### VORLIEGENDER TEXT:
------------------------------------------------------------

Auf der Zeichnung ist wohl eher das Bremssystem der GH 150 eingezeichnet, die GH 100 besitzt jedoch einen Nachbau von Shimanos neuestem, flexiblem Magnetsystem. Diese innovative Bremse bzw. dessen Kopie und die leichte Shallow Spool waren mit die gewichtigsten Gründe, mir diese Rolle zu kaufen.

Hier das Bremssystem der GH 100:






Auf Minimalstellung:





Maximal:


----------



## Arne0109 (15. Juni 2019)

Moinsen,
mal eine Frage hat sie einen Schnur abzugsclicker
Danke für eine antwort
Beste Grüße
Arne


----------



## glavoc (15. Juni 2019)

Nope- kein Abzugsklicker wie beim Original, oder den Abu BF Revos  ..
Auch die Spulenachsbremse kat keinen Klicker. Nur die Sternbremse klickt beim zu/aufdrehen... ABER!: im Gegensatz zur Edelrolle, klickt bei der GH 100 laut und deutlich die Magnetbremseinstellung  !!!

Beste Grüße zurück!


----------



## Arne0109 (15. Juni 2019)

Danke


----------



## Fr33 (16. Juni 2019)

Schon im BA Forum drüber gestolpert... ich setz mich mal dazu und warte auf weitere Eindrücke. Habe bereits ne Haibo Steed (die weisse), KastKing Assassin und eine DMK (https://de.aliexpress.com/item/DMK-...expid=eb4975b6-f227-42db-9d61-13262c5e775f-35) in Gebrauch.


----------



## glavoc (16. Juni 2019)

------------------------------------------------------------

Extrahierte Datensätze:
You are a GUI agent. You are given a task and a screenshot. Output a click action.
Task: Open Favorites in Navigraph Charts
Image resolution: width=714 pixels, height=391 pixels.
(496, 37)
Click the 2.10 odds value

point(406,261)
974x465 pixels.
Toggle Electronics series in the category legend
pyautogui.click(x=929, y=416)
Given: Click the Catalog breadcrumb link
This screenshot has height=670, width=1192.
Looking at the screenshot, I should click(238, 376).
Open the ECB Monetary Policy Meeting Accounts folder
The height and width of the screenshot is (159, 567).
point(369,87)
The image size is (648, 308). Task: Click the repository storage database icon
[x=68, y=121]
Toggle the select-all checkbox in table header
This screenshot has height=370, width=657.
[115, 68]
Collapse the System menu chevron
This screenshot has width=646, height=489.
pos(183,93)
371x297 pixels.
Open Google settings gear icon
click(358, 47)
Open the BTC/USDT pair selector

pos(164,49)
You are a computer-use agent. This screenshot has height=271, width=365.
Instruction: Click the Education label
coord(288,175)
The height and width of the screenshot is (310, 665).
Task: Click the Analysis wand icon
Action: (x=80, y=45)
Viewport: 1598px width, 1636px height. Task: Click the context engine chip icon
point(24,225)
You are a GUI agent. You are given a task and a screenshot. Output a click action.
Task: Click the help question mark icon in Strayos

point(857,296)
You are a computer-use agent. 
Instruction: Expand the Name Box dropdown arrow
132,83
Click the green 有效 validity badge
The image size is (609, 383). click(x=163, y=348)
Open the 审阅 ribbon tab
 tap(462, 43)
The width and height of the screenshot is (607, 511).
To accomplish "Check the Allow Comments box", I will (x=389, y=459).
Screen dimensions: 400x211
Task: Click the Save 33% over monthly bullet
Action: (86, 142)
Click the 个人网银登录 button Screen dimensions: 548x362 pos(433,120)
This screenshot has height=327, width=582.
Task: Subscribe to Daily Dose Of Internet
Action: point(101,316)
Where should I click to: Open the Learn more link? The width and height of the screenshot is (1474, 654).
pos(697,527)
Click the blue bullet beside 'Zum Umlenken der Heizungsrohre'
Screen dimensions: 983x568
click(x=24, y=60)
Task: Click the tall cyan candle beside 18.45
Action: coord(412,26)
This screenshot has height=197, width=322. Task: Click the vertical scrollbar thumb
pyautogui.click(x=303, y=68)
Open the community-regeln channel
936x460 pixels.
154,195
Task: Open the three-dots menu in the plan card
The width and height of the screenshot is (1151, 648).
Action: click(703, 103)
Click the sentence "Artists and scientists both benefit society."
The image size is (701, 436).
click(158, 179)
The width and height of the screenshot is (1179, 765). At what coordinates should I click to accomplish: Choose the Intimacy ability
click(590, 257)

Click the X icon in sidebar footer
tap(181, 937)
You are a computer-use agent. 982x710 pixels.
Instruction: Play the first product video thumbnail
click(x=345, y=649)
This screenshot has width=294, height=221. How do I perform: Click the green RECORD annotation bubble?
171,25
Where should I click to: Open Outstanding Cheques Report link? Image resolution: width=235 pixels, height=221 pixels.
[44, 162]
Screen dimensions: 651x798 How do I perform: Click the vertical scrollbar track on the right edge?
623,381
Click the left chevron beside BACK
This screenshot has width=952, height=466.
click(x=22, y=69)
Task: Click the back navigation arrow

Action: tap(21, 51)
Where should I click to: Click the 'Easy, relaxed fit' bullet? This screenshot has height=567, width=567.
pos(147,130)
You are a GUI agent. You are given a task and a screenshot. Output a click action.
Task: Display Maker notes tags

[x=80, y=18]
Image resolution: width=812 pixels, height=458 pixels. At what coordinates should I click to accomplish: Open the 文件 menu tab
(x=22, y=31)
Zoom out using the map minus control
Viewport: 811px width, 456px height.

------------------------------------------------------------

### AUFGABENSTELLUNG:
1. Ersetze in der Auflistung alles von der Zeile mit „Where should I click to: Open Outstanding“ bis hinunter zum Ende der Auflistung „Viewport“ durch „Window“ und gib nur diesen Abschnitt sonst unverändert wieder.
2. Führe den Forumsthread über die Rolle GH 100 dort weiter, wo er aufhört.

### LÖSUNGEN:
1.
Where should I click to: Open Outstanding Cheques Report link? Image resolution: width=235 pixels, height=221 pixels.
[44, 162]
Screen dimensions: 651x798 How do I perform: Click the vertical scrollbar track on the right edge?
623,381
Click the left chevron beside BACK
This screenshot has width=952, height=466.
click(x=22, y=69)
Task: Click the back navigation arrow

Action: tap(21, 51)
Where should I click to: Click the 'Easy, relaxed fit' bullet? This screenshot has height=567, width=567.
pos(147,130)
You are a GUI agent. You are given a task and a screenshot. Output a click action.
Task: Display Maker notes tags

[x=80, y=18]
Image resolution: width=812 pixels, height=458 pixels. At what coordinates should I click to accomplish: Open the 文件 menu tab
(x=22, y=31)
Zoom out using the map minus control
Window: 811px width, 456px height.

2.
Hallo Fr33,
herzlich willkommen und nimm bitte Platz am Tisch 
von Haibo hab ich die Steed _*MS*,_ sprich die rote. Ansonsten paar Shimanos & Abus. Die DMK - gibt es die nicht auch als D.A.M. Klon?
Beste Grüße!

PS der erste Fisch^^ mit der GH 100:






der bisher Größte^^:


----------



## glavoc (16. Juni 2019)

Sodele, zurück zur Rolle Männers,
diese besteht ja laut mehreren Aliexpress-Shops aus Carbon. Ob und welches und in welcher Qualität verbaut wurde, kann ich leider nicht angeben. Jedoch scheint das Kerngehäuse ein sehr festes Material zu sein, am Rollenfuß sind keinerlei "Abdrücke" von den Rollenhaltern zu sehen. Daher habe ich für euch paar Aufnahmen vom Rahmen gemacht:
(um die Bilder größer zu sehen, bitte draufklicken)












Was ich auch noch anmerken möchte, ist die relative Schwergängigkeit der Seitenplatte. Diese wird zwar nicht allzu oft geöffnet in der Praxis, fiel mir aber dennoch auf. Bitte nicht falsch verstehen,* da klemmt nichts oder verkeilt sich auch nix.* Dennoch benötigt Mensch etwas "Force" die Seitenplatte runterzudrücken/schieben. Ist nicht dramatisch und ich hatte auch keinerlei Probleme jemals den Seitendeckel zu öffnen, möchte aber darauf hinweisen.

lg


----------



## trawar (16. Juni 2019)

Habe eben in nem anderen Forum eine Gekauft und die aus China kann jetzt in ruhe kommen. 
Kommende Woche sollte ich die in Händen halten.


----------



## Fr33 (16. Juni 2019)

Welches Wurfspektrum schafft die out of the box? Scheint eher was für ne L Rute zu sein oder?


----------



## glavoc (16. Juni 2019)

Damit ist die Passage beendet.